Improving Metadata Interoperability at the Record Metadata Model Level

Conducting the Mapping Experiments with the Developed CT

To improve metadata interoperability at the record level, the conversion is designed with Python language to convert MIT (QDC) records into the Common Terminology 1.1 in March and modified in July, 2014. The conversion program also measures transfer, non transfer, lexical and semantic match rates. As a result of MIT (QDC) to CT mapping experiment with 20,000 QDC records, total transfer rate is very high with 99.99537%. No transfer rate 0.00463% means that loss of information rate is extremely low in the mapping MIT (QDC) to CT. Total lexical match rate is 98.7%, improving significantly lexical interoperability. Total semantic match rate is perfectly 100%.

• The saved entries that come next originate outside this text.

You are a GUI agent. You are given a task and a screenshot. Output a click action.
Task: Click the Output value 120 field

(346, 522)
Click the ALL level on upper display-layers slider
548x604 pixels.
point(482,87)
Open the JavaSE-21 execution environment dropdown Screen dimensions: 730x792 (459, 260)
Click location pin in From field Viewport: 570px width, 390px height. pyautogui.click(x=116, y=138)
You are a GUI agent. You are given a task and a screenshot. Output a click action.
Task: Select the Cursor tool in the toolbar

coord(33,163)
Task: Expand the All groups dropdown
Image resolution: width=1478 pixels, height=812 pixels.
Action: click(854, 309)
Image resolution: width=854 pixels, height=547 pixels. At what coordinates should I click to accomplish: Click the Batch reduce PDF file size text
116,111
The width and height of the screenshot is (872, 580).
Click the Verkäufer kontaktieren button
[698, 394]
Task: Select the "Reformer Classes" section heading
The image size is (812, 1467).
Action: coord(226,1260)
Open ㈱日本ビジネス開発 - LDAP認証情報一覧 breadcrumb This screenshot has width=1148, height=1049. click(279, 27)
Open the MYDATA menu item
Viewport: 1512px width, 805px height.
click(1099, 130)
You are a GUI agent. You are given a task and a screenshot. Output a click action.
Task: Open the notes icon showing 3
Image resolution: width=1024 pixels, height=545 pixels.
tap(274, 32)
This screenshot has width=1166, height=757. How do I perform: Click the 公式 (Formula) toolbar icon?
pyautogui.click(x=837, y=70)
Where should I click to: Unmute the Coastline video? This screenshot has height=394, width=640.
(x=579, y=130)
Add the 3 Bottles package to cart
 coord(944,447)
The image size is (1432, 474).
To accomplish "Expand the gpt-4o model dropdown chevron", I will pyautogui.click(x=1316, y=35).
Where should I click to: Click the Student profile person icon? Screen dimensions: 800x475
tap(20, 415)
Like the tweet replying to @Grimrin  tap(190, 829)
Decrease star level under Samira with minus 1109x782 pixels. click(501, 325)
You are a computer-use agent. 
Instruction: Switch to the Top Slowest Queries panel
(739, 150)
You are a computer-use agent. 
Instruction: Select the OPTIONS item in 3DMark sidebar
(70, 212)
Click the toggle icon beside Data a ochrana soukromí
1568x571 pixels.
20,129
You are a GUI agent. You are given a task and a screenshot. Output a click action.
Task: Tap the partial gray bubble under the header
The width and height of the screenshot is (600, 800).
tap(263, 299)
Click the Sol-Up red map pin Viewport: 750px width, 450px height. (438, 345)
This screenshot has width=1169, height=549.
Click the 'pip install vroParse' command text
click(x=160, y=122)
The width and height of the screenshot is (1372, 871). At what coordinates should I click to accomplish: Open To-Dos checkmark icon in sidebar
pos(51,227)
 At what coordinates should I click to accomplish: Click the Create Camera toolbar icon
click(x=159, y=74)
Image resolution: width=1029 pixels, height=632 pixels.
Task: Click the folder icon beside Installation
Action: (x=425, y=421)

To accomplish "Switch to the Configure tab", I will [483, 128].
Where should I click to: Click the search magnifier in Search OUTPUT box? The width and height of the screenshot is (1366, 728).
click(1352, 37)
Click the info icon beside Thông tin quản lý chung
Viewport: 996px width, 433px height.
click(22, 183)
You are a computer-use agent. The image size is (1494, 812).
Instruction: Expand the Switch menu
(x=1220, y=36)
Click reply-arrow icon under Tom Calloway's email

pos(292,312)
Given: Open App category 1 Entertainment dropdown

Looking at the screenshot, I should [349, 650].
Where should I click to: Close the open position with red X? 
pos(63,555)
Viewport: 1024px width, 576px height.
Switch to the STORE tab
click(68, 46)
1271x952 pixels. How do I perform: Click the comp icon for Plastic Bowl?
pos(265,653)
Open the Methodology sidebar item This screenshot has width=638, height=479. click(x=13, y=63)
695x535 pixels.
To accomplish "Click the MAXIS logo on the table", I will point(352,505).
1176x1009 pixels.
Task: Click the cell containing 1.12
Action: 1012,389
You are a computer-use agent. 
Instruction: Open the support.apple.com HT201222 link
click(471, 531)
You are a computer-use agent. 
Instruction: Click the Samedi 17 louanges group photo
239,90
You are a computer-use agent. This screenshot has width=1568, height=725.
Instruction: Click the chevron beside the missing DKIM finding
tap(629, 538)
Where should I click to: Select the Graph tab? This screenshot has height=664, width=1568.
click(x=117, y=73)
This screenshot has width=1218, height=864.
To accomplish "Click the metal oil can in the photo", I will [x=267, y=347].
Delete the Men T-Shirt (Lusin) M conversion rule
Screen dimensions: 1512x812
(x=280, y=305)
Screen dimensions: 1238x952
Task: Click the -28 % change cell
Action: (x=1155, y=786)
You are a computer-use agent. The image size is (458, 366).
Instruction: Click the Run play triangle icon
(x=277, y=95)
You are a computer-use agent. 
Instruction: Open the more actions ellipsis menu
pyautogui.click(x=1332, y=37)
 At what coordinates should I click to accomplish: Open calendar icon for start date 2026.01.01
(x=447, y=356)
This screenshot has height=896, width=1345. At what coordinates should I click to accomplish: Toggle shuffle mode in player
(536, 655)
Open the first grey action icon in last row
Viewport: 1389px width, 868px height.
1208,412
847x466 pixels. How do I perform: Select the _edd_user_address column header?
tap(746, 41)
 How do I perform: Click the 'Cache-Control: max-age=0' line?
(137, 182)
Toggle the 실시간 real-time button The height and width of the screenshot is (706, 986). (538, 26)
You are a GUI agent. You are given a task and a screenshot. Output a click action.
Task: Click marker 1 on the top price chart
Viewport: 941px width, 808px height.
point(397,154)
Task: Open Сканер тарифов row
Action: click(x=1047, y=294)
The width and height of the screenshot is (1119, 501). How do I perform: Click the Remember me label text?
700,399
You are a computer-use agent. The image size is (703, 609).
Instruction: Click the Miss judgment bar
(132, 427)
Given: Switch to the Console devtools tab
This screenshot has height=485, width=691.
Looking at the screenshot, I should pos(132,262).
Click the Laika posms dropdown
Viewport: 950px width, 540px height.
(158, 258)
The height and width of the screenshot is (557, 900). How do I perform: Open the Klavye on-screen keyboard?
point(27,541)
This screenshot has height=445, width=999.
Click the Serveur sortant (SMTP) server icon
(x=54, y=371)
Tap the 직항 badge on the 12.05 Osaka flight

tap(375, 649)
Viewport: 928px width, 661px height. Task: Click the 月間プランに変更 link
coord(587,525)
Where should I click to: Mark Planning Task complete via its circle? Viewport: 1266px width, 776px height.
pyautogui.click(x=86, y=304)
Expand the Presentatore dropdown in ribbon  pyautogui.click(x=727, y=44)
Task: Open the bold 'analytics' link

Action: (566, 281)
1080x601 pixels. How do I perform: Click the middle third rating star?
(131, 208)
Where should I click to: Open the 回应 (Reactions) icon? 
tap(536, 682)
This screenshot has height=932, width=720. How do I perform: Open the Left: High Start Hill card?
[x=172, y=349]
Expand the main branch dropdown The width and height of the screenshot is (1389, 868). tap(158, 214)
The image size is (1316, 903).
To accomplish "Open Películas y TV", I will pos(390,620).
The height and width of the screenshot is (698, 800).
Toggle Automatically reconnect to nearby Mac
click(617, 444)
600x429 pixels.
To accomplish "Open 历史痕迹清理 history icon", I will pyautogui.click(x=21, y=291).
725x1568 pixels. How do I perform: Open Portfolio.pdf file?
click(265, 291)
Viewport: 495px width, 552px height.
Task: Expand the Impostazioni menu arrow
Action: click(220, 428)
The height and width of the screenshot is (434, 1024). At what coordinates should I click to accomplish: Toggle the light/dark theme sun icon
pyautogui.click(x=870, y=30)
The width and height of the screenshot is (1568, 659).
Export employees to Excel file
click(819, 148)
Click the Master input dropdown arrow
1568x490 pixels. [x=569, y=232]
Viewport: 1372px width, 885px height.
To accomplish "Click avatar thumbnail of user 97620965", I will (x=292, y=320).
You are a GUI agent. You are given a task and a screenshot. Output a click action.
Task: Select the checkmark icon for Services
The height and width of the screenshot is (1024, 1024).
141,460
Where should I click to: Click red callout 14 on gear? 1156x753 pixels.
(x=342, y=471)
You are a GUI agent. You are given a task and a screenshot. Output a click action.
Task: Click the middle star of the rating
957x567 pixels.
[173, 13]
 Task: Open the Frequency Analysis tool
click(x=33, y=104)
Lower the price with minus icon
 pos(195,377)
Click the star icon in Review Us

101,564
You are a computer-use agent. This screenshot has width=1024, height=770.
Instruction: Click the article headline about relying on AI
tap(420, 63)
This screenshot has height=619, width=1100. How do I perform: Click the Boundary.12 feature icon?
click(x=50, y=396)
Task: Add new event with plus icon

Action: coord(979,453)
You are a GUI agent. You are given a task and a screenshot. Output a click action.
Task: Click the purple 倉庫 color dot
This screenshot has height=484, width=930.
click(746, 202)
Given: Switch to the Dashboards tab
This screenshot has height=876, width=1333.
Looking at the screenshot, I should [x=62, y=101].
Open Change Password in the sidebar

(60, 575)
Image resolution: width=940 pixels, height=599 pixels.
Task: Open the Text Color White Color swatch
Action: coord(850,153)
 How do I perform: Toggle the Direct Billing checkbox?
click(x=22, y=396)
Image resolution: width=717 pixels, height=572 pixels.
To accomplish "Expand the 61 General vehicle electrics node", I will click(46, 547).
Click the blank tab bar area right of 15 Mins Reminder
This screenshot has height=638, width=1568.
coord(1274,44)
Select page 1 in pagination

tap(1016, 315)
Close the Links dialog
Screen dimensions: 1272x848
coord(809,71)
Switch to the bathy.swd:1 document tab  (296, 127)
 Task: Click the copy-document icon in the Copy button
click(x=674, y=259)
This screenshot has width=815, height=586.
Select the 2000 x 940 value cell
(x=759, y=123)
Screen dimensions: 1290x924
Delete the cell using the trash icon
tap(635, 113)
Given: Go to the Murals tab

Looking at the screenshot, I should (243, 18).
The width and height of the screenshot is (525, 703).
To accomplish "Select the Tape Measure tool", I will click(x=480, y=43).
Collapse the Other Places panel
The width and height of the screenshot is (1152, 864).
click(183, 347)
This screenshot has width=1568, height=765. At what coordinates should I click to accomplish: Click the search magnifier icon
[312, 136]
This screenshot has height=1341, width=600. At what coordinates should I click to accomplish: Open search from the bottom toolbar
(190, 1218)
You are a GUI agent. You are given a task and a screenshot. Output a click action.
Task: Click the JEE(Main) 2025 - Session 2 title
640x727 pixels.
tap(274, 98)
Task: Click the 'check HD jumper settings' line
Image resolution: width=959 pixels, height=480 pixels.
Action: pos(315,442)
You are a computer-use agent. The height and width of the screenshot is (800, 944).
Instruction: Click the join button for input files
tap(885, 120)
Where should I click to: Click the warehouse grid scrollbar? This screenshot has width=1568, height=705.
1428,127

Another conversion for UIUC (MARCXML) to CT 1.1 was developed during September 2014. The result confirms surprisingly much better performance of the developed CT. Although CT is developed as a bridge of MARC, MODS, DC and QDC, I couldn't expect good mapping results with MARC records, because the mappings are from 1000 MARC tags and many subcodes to CT that has only 12 common terms (less than Dublin Core) and 58 qualifiers (many fewer than MARC tags). However, the result of MARC to CT mapping experiment with 400,000 MARCXML records of UIUC library shows very high 95.27% transfer rate, 4.729% non transfer rate (loss of information rate), 100% semantic match rates (exact Match rate: 54.2% and broadMatch: 45.79%) by SKOS concept. The perfect match rate matched by all of MARC tag, indexes and subcode is 16.1447%; subcode match rate by tag and subcodes is 42.33 %; and general match rate for MARC tag number only is 41.525%.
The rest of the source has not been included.